» Page excerpt
With an 85/1.2 on a Canon I've found I can't get a sharp plane of focus until at least f/2 (arguably even f/4). Use of f/1.2 can still come in handy for it's light gathering (e.g. on a dark reception dance floor) but I rarely use it below f/2 if I have enough light.

With a 110LS/2.8 on a Phase body, even with the higher resolution of a 60mp back I find the plane of focus is sharp even wide open.

So the pure aperture number, and the effect of sensor size, are not the only consideration.

are you sure doug??  i shoot at f1.2 on a canon 85mm almost exclusively and its sharp as a tack when you can actually nail it (not quite so easy). sure its got a fair bit of CA if the contrast is high.
i love the 85mm f1.2, its has a beautiful quality of blur- not unlike a cooke super speed cinema lens (i've basically the same stuff side by side one of these). the blur still looks nice till about f1.6- after that it looks reasonably normal.

» Tasks to complete
1. List every lens that the lens sharpness discussion above mentions, using the names as they appear there.
2. Write the next few sentences of the forum discussion on lens sharpness, picking up after its final sentence.

» Source excerpt

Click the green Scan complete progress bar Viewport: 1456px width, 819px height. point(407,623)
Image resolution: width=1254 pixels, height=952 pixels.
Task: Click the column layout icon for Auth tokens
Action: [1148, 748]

» Answers for the exercise
1.
- 85/1.2 on a Canon (also called the Canon 85mm f1.2)
- 110LS/2.8 on a Phase body
- cooke super speed cinema lens

2.
about the comparison- i have tested the contax f2 fully open alongside the canon f1.2 50mm. the blur quality is very similar, maybe nicer on the contax- but the amount is the same. but the contax is a fair bit sharper in the center- and of cause you have a fair bit more res. the contax has CA open wide like the canon 50mm f1.2.
using the 140mm at 2.8 on the contax doesn't blur as nice or as much as a 85mm f1.2 on the canon imo. but its ok.

I've tested these things with my gear many times (contax and canon), and its clear to me that medium format doesn't increase the amount of focus drop if as much as fast 35mm lenses.

its been a long time since ive used it, but i had a mamiya 80mm f1.9 that i was convinced had a really nice focus drop off- but i havent had a chance to do a side by side test with the canon.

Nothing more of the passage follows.